- Analysis of polling over the past five years indicates no clear change in support for a United Ireland.
- It’s correct that there is no evidence of an increase in support for NI leaving the UK.
- However, it is not the case that every major poll points in the other direction.
On 15 March, DUP leader Sir Jeffrey Donaldson MP told the National Press Club in Washington DC:
“There is no evidence of growing support for Northern Ireland leaving the United Kingdom. Indeed, every major poll points in the opposite direction.”
Tracking all major polls since November 2017 reveals no significant trend, up or down, in support for Irish unity.
It is accurate to say there is no evidence of an increase in public desire for NI to leave the UK.
However, it is inaccurate to say that all major polls point in the other direction.
The key method for assessing public support for Irish unity comes from polling.
Different polling organisations use differing methodologies. NILTS conducts telephone interviews and surveys, whereas LucidTalk uses an online opinion panel. The wording of questions varies, and the timing of polls can be impacted by external social, economic and political events. Individual polls are a snapshot of a moment in time and may be out of date within a few weeks.
It is also important to remember that polls typically have margins of error of around 2-3%.
Over the past year, four major surveys of public opinion on this question have taken place, conducted by the Institute of Irish Studies at the University of Liverpool, LucidTalk, the ARINs project and the Northern Ireland Life & Times Survey (NILTS).

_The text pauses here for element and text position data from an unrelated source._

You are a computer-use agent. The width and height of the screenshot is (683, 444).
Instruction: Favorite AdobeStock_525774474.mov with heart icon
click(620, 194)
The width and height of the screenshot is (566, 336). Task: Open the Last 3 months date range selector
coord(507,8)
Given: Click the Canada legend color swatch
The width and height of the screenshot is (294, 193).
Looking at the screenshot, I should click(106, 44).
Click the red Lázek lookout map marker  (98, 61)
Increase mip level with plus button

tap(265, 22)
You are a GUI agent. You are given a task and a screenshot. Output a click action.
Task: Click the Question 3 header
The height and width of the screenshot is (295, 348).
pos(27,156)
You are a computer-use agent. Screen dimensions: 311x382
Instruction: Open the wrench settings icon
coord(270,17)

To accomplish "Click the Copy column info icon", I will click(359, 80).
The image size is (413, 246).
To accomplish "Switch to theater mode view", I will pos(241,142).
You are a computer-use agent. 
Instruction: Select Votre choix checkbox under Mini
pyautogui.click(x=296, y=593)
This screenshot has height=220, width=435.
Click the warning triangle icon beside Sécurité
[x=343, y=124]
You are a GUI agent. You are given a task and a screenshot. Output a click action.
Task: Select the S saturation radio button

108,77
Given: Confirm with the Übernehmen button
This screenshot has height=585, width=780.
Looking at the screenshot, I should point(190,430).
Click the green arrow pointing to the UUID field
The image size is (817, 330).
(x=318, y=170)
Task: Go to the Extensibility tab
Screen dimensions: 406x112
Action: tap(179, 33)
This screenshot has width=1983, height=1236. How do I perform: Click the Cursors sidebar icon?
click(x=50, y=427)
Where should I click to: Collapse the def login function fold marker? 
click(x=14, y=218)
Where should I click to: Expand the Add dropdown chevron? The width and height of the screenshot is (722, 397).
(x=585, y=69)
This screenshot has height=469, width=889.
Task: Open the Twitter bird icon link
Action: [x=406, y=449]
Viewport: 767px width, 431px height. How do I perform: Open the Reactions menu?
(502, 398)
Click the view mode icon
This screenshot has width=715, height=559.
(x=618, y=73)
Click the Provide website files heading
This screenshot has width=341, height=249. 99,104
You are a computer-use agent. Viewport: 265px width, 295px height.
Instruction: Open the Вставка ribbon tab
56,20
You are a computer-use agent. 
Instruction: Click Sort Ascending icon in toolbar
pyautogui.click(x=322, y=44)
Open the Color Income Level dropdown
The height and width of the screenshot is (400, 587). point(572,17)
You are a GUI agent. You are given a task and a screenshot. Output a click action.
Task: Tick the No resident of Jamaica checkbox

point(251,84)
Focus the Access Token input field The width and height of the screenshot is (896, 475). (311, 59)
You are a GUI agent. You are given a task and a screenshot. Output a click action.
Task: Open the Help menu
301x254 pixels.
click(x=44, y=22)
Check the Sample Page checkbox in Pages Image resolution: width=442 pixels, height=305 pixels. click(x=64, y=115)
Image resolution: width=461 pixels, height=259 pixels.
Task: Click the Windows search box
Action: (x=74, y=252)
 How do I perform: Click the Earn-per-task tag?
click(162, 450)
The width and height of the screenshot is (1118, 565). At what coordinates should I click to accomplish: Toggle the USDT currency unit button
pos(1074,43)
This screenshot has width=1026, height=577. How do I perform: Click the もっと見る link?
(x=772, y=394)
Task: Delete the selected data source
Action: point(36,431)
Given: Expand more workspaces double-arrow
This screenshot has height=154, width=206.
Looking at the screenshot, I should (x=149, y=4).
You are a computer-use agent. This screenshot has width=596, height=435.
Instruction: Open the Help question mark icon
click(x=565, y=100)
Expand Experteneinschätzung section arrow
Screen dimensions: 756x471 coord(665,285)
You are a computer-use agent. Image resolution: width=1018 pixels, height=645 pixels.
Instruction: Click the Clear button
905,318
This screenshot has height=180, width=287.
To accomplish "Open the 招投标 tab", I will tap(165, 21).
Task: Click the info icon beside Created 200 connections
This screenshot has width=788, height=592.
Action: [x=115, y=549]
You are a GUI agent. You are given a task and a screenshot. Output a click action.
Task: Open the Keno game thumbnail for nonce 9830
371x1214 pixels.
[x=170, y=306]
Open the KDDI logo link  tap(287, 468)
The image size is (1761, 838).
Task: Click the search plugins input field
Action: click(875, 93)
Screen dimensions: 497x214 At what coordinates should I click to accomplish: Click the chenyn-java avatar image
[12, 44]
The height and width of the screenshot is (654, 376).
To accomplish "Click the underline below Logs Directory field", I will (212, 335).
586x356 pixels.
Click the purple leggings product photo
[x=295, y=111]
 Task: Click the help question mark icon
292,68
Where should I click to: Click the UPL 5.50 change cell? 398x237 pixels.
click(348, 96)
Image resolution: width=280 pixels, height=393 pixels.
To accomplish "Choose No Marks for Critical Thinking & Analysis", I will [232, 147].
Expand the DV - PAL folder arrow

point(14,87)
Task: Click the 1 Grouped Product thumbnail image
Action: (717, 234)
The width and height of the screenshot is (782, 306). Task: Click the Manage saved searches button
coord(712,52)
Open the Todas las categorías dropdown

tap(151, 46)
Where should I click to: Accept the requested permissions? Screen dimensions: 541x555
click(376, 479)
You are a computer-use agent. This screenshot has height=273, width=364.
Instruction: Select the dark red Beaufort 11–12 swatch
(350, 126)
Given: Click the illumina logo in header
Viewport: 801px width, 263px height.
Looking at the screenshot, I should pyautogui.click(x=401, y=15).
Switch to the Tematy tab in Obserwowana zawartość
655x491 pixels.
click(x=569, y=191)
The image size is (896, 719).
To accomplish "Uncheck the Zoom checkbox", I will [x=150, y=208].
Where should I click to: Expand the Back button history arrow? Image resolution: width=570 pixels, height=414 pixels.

- In April 2022, University of Liverpool (UL) published their latest poll in the Irish News. 31.9% of respondents said they would vote for Irish unification compared with 48.2% who said they’d vote to remain in the United Kingdom. This showed an increase in support for a United Ireland since their previous poll (30%) and a decline in stated support for continuing as part of the UK (59%).
- The Northern Ireland Life and Times survey was published a month later and found support for Irish Unity at 34% against 48% to remain in the UK. This again represented a small improvement in support for Irish unification compared with their previous survey (30%) and a decline for remaining in the UK (53%).
- In August 2022, LucidTalk released polling results in which 41% of respondents said they were in favour of a United Ireland, compared with 48% who indicated a preference for the status quo. This represented a dip in support for unity and a boost for UK membership, compared with LucidTalk’s previous poll (42% UI and 47% remain).
- The most recent poll on Irish unity came from the ARINS Project, which published results in the Irish Times in December 2022 stating that 27% of respondents supported Irish unity while 50% said they wanted to stay in the UK.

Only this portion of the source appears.